31 Jul 2002 01:15:44 -0400

Related articles |
---|

Writing Grammars newsham@lava.net (Tim Newsham) (2002-07-25) |

Re: Writing Grammars idbaxter@semdesigns.com (Ira Baxter) (2002-07-31) |

Re: Writing Grammars whopkins@alpha2.csd.uwm.edu (Mark) (2002-07-31) |

Re: Writing Grammars pfroehli@ics.uci.edu (Peter H. Froehlich) (2002-07-31) |

Re: Writing Grammars newsham@lava.net (Tim Newsham) (2002-08-04) |

Re: Writing Grammars parsersinc@yahoo.com (SLK Parsers) (2002-08-04) |

Re: Writing Grammars vbdis@aol.com (VBDis) (2002-08-10) |

From: | "Mark" <whopkins@alpha2.csd.uwm.edu> |

Newsgroups: | comp.compilers |

Date: | 31 Jul 2002 01:15:44 -0400 |

Organization: | University of Wisconsin - Milwaukee, Computing Services Division |

References: | 02-07-118 |

Keywords: | parse, syntax |

Posted-Date: | 31 Jul 2002 01:15:44 EDT |

"Tim Newsham" <newsham@lava.net> writes:

*>It seems pretty typical in compiler (and other parsing) implementation*

*>that you would:*

*> - start with a grammar of the language*

*> - modify the grammar to be easy to parse (ie. LALR(1))*

*> - add rules to build an abstract syntax tree from the*

*> resulting parse (either the parse tree, or as actions*

*> during the parse process).*

*>My question is: Are there any tools or research into tools to help*

*>automate the process of going from step 1 to step 2.*

The key is to recognize that parsers don't work with grammars for

context-free languages, but grammars for SSDT's (simple syntax

directed transductions). The latter comprise the class of

context-free subsets of

T = X* x Y*

X = input alphabet, Y = output alphabet.

A point of a parser is to translate inputs to outputs by finding the

set T(w) = { v in Y*: wv is in T } of all outputs that corresponding

via T to the word w.

As long as you recognize that you're actually working with SSDT's and

not CFL's, then you're free to do any algebraic manipulations you want

on the corresponding grammars.

## [Records supplied]
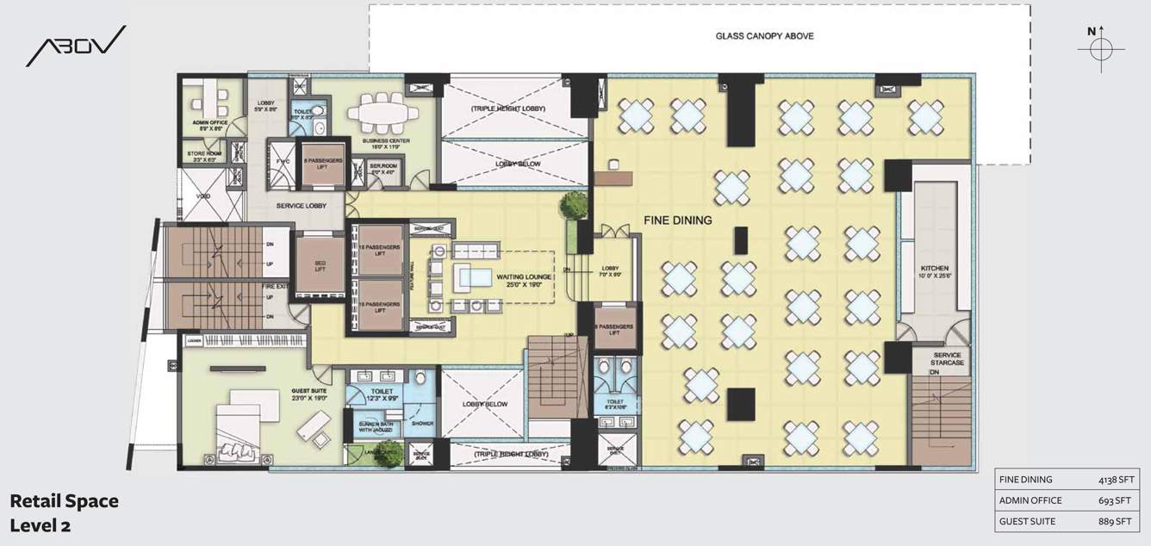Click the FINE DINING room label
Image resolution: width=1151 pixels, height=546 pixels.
point(677,220)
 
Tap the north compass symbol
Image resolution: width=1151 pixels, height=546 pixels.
point(1100,47)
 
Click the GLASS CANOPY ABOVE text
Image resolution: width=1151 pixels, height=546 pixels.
point(764,36)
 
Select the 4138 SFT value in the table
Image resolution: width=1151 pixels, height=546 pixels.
point(1113,480)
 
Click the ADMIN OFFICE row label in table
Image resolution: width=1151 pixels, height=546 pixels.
point(1030,500)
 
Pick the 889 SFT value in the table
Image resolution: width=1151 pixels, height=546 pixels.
point(1116,521)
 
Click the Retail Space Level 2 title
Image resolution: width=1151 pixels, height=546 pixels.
point(64,512)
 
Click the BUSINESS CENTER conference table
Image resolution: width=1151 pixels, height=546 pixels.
point(383,113)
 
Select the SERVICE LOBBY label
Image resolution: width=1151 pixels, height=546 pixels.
point(298,207)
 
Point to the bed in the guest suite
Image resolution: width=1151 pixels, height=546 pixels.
point(241,429)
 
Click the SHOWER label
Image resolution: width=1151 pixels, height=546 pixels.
point(422,423)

## [List of tasks]
1 > In the newsgroup post, what does Y stand for?
2 > Repeat word for word the part of the newsgroup post that opens with the words containing "A point of a" and closes with "the corresponding grammars.".
3 > Go on with the newsgroup post about writing grammars from the point where it stops.

## [Responses to the exercise]
1 > Y is the output alphabet.

2 >
A point of a parser is to translate inputs to outputs by finding the

set T(w) = { v in Y*: wv is in T } of all outputs that corresponding

via T to the word w.

As long as you recognize that you're actually working with SSDT's and

not CFL's, then you're free to do any algebraic manipulations you want

on the corresponding grammars.

3 >
One only says they're parsing a CFG via one of its canonical

extensions to SSDT grammars:

Bottom-Up SSDTG:

Every rule n -> w is modified to n -> w reduce_nw

New start rule: start -> S accept

The output alphabet is

Y = {accept} union { reduce_nw: n->w is a rule in the CFG }

or

Top-Down SSDTG:

Every rule n -> w is modified to n -> node_nw w

New start rule: start -> root S

Output alphabet:

Y = {root} union {node_nw: n->w is a rule in the CFG }

The concern you may commonly hear about "losing the 'structure' when

transforming a grammar" actually pertains to the fact that different

CFG's for the same CFL give you different canonical extensions to

SSDT's, whereas it's the SSDT's, themselves, that's relevant to

parsing not the CFL's.

So, then, any transformation which can be derived from the underlying

algebra is valid -- as long as you keep in mind that you're

transforming the entire SSDTG, not the base CFG.

A grammar is a system of inequalities over the algebra. This is true,

regardless of what type of grammar you're talking about: Chomsky type

0, 1, 2 or 3; grammars for languages (subsets of X*), transductions

(subsets of X* x Y*), nary relations (X1* x X2* x ... x Xn*), or even

over more general word algebras (even groups, like SU(2), SL(2,C) or

Z5, etc.)

One variable, S, is designated the "main" variable. The other

variables, along with S, form the set N of variables of the grammar.

These correspond respectively to the "start" symbol and

"non-terminals".

Write the non-terminals as a set N = {S = n0, n1, n2, ... }, there can

be many solutions (n0 = N0, n1 = N1, ..., nk = Nk) to the system. But

one, alone, will stand out as the "least" solution -- that is, the

least with respect to all the variables.

The language (or transduction or relation, etc.) is that part of the

least solution corresponding to the main variable n0.

The possible rules for transforming a grammar are those of

transforming the corresponding system. A transformation should yield

the same least solution to n0. These may change the set N.

A stronger type of equivalence is where the set N is preserved and the

least solution for ALL the variables is preserved. This provides you

with a more restricted set of possible transformations.

Reference is made to an ordering relation, with the rule n -> w

corresponding to the inequality n >= w. That means the underlying

algebra is partially ordered and embodies the rules associated with a

word algebra, itself:

Axioms: x1 = x = 1x; (xy)z = x(yz)

1 <-> "empty word"

xy <-> "concatenation of x and y.

For regular languages, an algebra is already well-known: the regular

expressions. The ordering relation is

E >= F <==> set(E) includes set(F),

where set(E), set(F) are the sets corresponding to the regular expressions

E and F.

The key property of the ordering is:

A-Completeness:

Every A-type subset has a least upper bound (sum A).

A-Distributivity:

If U, V are A-type subsets, then

sum(UV) = sum(U) sum(V)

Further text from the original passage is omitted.